Clause d’exonération de garantie in solidum - hypothèse d’écartement

vice caché

La Cour de cassation, dans un arrêt du 5 septembre 2014, a écarté l’application d’une clause excluant toute garantie in solidum, en précisant que "la clause en vertu de laquelle l’architecte, en cas de faute concurrente avec celle de l’entrepreneur, n’est redevable de dommages et intérêts au maître de l’ouvrage qu’à concurrence de sa part dans la réalisation du dommage, implique une limitation de responsabilité de l’architecte à l’égard du maître de l’ouvrage sur la base de l’article 1792 du Code civil et, dans cette mesure, est contraire à l’ordre public" .

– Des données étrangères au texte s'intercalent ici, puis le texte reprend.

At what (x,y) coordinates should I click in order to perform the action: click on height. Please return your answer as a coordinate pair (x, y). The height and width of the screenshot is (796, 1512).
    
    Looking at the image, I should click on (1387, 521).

Lorsque la responsabilité décennale est engagée, la clause d’exonération de l’in solidum doit donc être écartée.

Postérieurement à cet arrêt, la Cour d’appel de Liège avait toutefois, dans un arrêt du 12 octobre 2016 (inédit, 2015/RG/740, arrêt numéro 2016/6420), refusé d’écarter une telle clause dans le cadre d’un litige concernant un vice grave qui affectait la stabilité de l’immeuble mais qui avait été découvert avant la réception provisoire.

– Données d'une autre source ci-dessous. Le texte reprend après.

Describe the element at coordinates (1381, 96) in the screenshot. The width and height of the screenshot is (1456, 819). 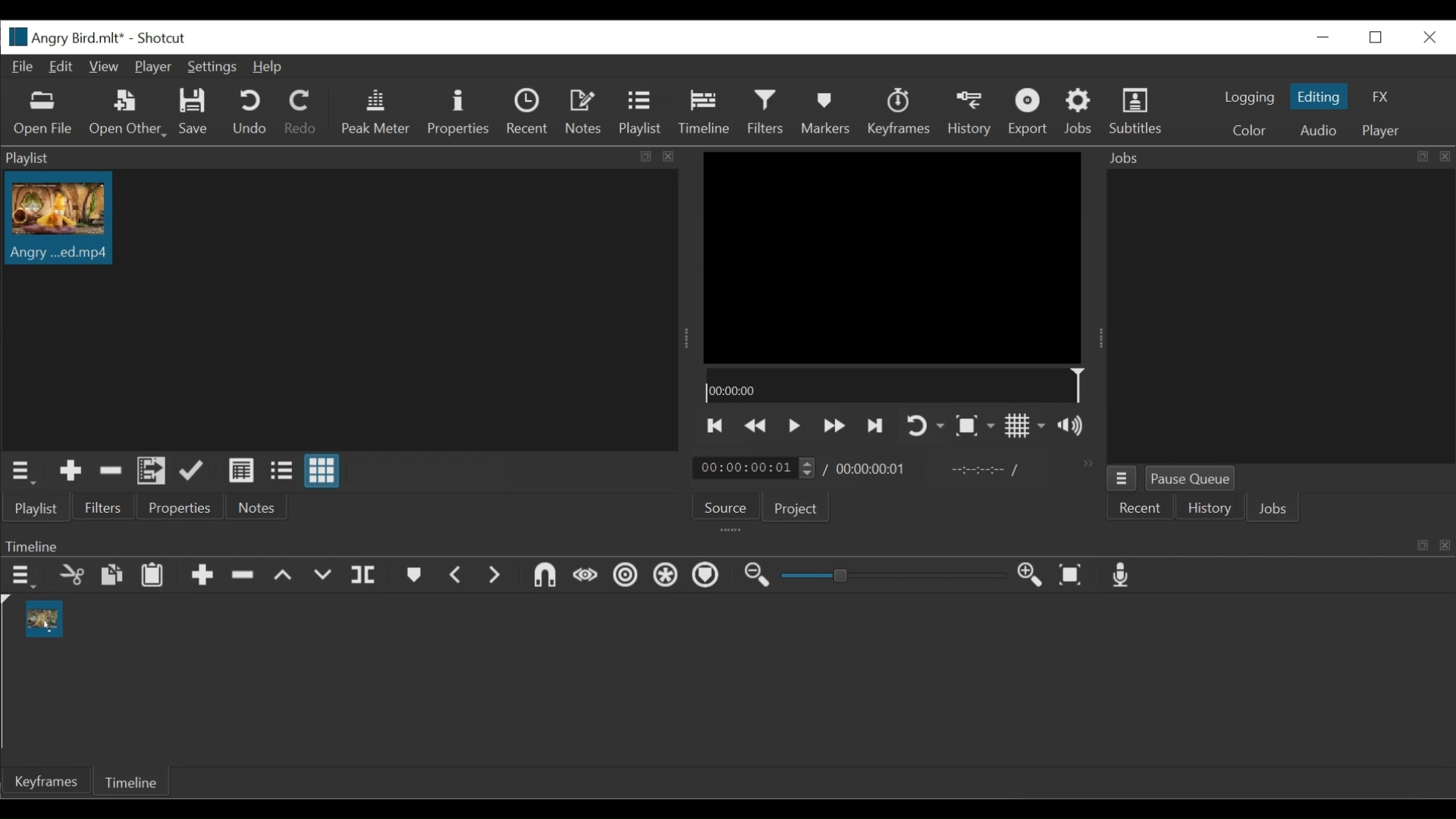
I see `FX` at that location.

La Cour d’appel de Liège, renvoyant à l’arrêt de la Cour de cassation évoqué ci-avant, avait alors rappelé que "la responsabilité décennale de l'architecte qui résulte du vice de la construction est d'ordre public et ne peut, dès lors, pas être exclue contractuellement". Elle avait toutefois estimé qu’en l’espèce, "ce qui est en cause ce n'est pas la responsabilité décennale de l'architecte, mais sa responsabilité contractuelle de droit commun, avant réception. Dans ce cadre, l'aménagement contractuel du régime de l’obligation in solidum tel que prévu par le contrat d'architecture reste valide". 

Selon cette position, la protection liée à l’ordre public ne commençait donc à courir qu’à compter de la réception provisoire des travaux, qui est généralement le point de départ contractuel de la responsabilité décennale.

La Cour d’appel de Liège est revenue sur sa position dans un récent arrêt du 21 septembre 2017.

Dans ce dossier, l’architecte invoquait également une clause d'exclusion de l'in solidum figurant dans le contrat d'architecture.

Aux termes de cette clause :

"L'architecte n'assume pas les conséquences financières des erreurs et fautes des autres édificateurs tels que l'entrepreneur, l'ingénieur,...
D'autre part, il n'est pas responsable des défauts internes de conception ou de fabrication des matériaux et fournitures.
En conséquence, l'architecte n'assume aucune responsabilité in solidum avec aucun autre édificateur dont il n'est jamais obligé à la dette à l'égard du maître de l'ouvrage.
Celui-ci renonce expressément à l'obligation in solidum
".

Contrairement à la solution retenue dans l’arrêt du 12 octobre 2016, la Cour a estimé que "cette clause ne peut être invoquée en l'espèce".

Après avoir (à nouveau) rappelé la décision de la Cour de cassation du 5 septembre 2014, la Cour d’appel de Liège a indiqué que "les manquements retenus à charge de l'architecte […] sont en l'espèce à l'origine de vices graves, de nature à compromettre la solidité ou la stabilité de l'ouvrage.

Il importe peu que l'on se trouve avant ou après réception des travaux. Admettre une limitation de la responsabilité de l'architecte pour des vices qui sont susceptibles, après réception provisoire, d'engager la responsabilité décennale de l'architecte équivaudrait à accepter une limitation de sa responsabilité décennale, laquelle est d'ordre public et ne peut encourir pareille restriction.

La clause invoquée ne conserve sa validité qu'en ce qu'elle permet d'exclure l’obligation in solidum pour ce qui concerne les vices non susceptibles d'engager la responsabilité décennale, quod non en l'espèce" (Liège, 20ème chambre, 21 sept. 2017, 2016/RG/183, 2016/RG/237, 2016/RG/239).

Cette position, qui avait d’ailleurs été défendue par Bruno DEVOS et Bernard DE COCQUEAU dans leur contribution "L’architecte, quelques éléments d’actualité" (in « Les responsabilités professionnelles", collection de la Conférence libre du Jeune Barreau de Liège, Anthémis 2017, p. 35-117), est accueillie avec soulagement.

Dès lors qu’un vice affecte la stabilité d’un immeuble, il affecte l’ordre public. 

Les conséquences de cette décision, si elle devait être confirmée dans d’autres arrêts, ne sont pas négligeables.

Dans la pratique, les risques qui pèsent sur les architectes (et leurs assureurs) se verront toutefois limités par l’obligation pour les entrepreneurs de souscrire, à compter du 1er juillet 2018,  une assurance responsabilité décennale (cette obligation a été abordée brièvement dans la présente  rubrique, le 9/11/2017).